Rusty is a light-weight, user-space, event-driven and highly-scalable TCP/IP stack. It has been developed to run on a EZChip TILE-Gx36 processor.
A simple web-server using this new framework got a 2.6× performance improvement, when compared to the same application layer running on the new reusable TCP sockets introduced in Linux 3.9. The web-server was able to deliver static HTML pages at a rate of 12 Gbps on a TILE-Gx36 powered device.
Currently, the stack only works on the TILE-Gx microarchitecture with the mPIPE user-space network driver.
The software is licensed under the GNU General Public License version 3, and has been written in the context of my Master's thesis for the University of Liège.
Rusty is design around a share-nothing and event-driven architecture.
Rusty takes full control of cores it runs on (it disables preemptive multi-threading on these cores). Each of these cores is accountable for a subset of the TCP connections that the server handle, and connections are not shared between cores (a given connection will always be handled by the same core). This enables scalability.
The application layer is composed of event-handlers that processes events of the network stack (such as a new connection or a new arrival of data). Event-handlers runs in the same thread and context that the network stack. This removes the overhead of context-switches. The network stack is not backward compatible with software written using BSD sockets.
Details of this architecture are given in my Master's thesis.
Rusty requires GCC 4.8.
UG504-Gx-MDE-GettingStartedGuide of the official Tilera documentation explains how to install GCC 4.8 on a TILE-Gx device.
Rusty uses the CMake build tool. When compiling Rusty on the host system for the TILE-Gx architecture, CMake must be configured to use the cross-compiling GCC.
This can be done, while being in the root directory of the project, by executing this command:
cmake . -DCMAKE_TOOLCHAIN_FILE=tilera-toolchain.cmake
The project can then be compiled by running the make
command in the root
directory.
This will build:
- The network stack.
- A simple web-server and a simple echo server in the
/app
directory.
Two sample applications (a very simple web-server and an echo server) are
available in the /app
directory.

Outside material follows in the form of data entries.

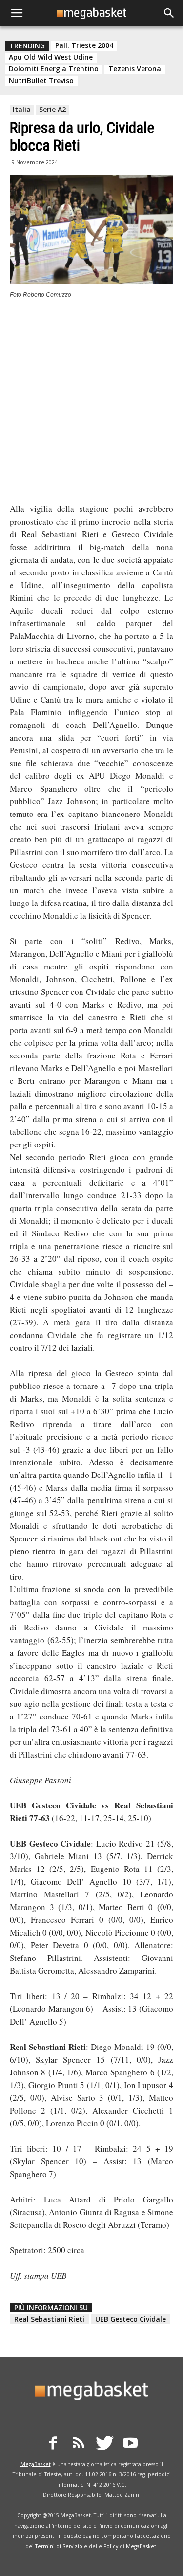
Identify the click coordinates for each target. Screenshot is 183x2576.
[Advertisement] (91, 403)
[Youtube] (130, 2444)
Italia (22, 109)
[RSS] (78, 2444)
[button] (169, 13)
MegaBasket (35, 2464)
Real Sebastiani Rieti (49, 2319)
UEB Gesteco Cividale (130, 2319)
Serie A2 (52, 109)
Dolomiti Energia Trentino (54, 69)
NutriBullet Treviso (41, 80)
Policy (110, 2546)
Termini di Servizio (58, 2546)
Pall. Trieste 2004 (84, 45)
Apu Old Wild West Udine (51, 57)
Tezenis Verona (134, 69)
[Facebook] (52, 2444)
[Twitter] (104, 2444)
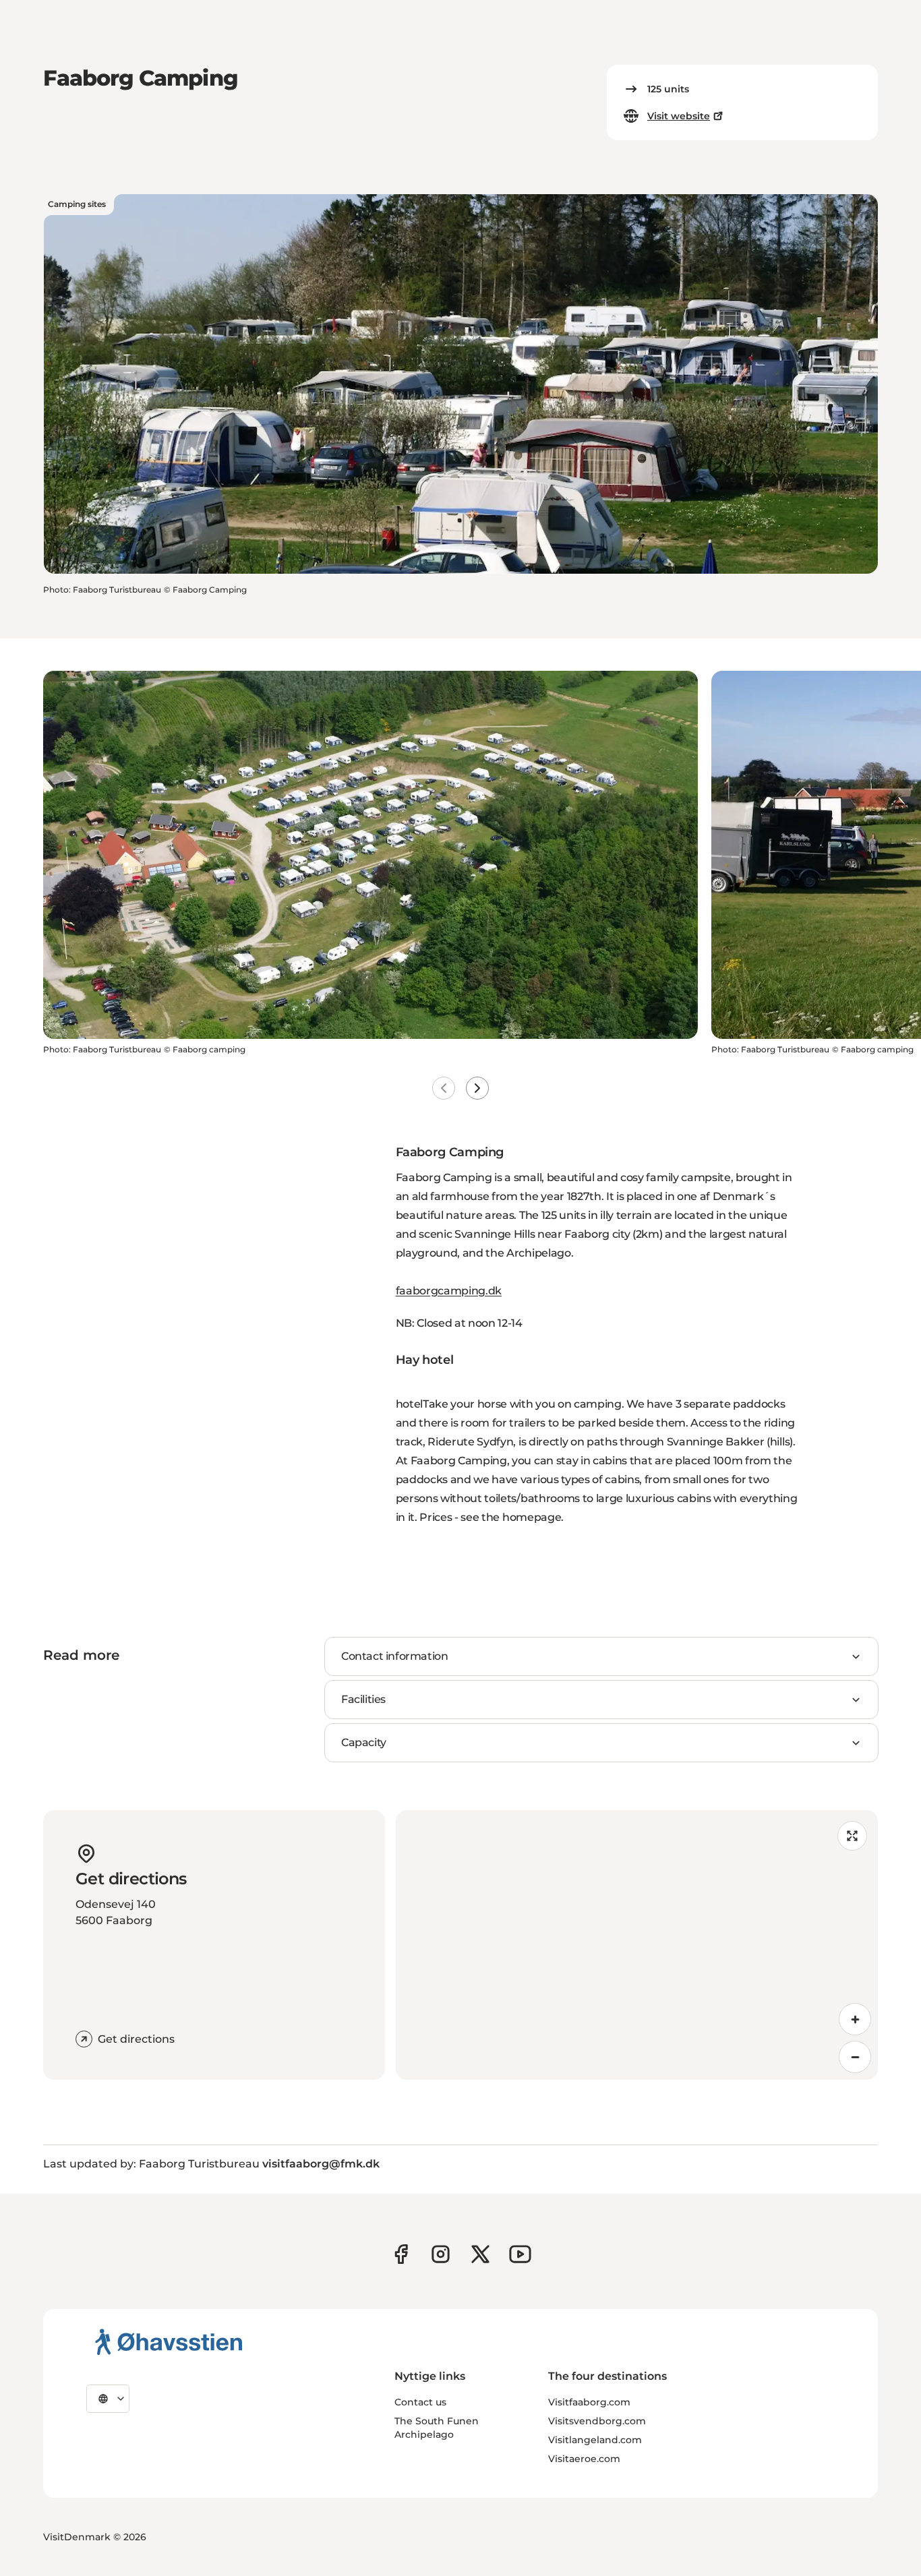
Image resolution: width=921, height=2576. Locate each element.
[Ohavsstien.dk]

The second chapter of
my Master's thesis
(starting at page 15) explains how the echo server is implemented.
Currently, only server sockets are supported (i.e. using the listen()
call).
The application layer is not able to initiate a client connection.
The framework features a simple web-server in the /app
directory. Rusty
applications require multiple data-plane cores. The TILE-Gx device can be
booted with data-plane cores using the --hvx "dataplane="
option when
calling the tile-monitor
command:
tile-monitor --root --hvx "dataplane=0-35"
The previous command starts the TILE-Gx device with 35 data-plane cores.
The network stack currently does not support dynamic ARP entries when
running on multiple cores. The static_arp_entries
array on line 52 in
app/httpd.cpp
must be filled with static ARP entries.
The application must be recompiled (using make
) each time new static ARP
entries are added.
The web-server must be given the TCP port and the network links it will listen on, the root directory containing the served files, and the number of worker cores to use:
Usage: ./app/httpd <TCP port> <root dir> <n links> [<link> <ipv4 of this link> <n workers on this link>]...
The following example starts the web-server on two links with two IPv4
addresses (10.0.2.2 on xgbe1
and 10.0.3.2 on xgbe2
), with 18 cores dedicated
for the first link, and 17 cores for the second. The web-server serves pages
from the /bench/pages
directory on port 80:
./app/httpd 80 bench/pages/ 2 xgbe1 10.0.2.2 18 xgbe2 10.0.3.2 17
About 30 cores are required to fill a single 10 Gbps Ethernet link.
A large number of concurrent HTTP requests can be generated on a second device using the wrk scriptable HTTP benchmarking tool.
The bench/
directory contains a bzip2 archive with the 500 most popular front
pages of the World Wide Web (according to Alexa).
The directory also contains a Lua script that generates random requests to these
500 pages. The following command generates random HTTP requests using the
bench_pages.lua
script using 1,000 concurrent TCP connections and 6 threads
during 30 seconds:
wrk -s bench/bench_pages.lua -c 1000 -d 30s -t 6 http://10.0.2.2
After 30 seconds, wrk will generate a textual report with the performances of the web-server. When the web-server is running on multiple links, several instances of wrk could be run concurrently, querying different IPv4 addresses.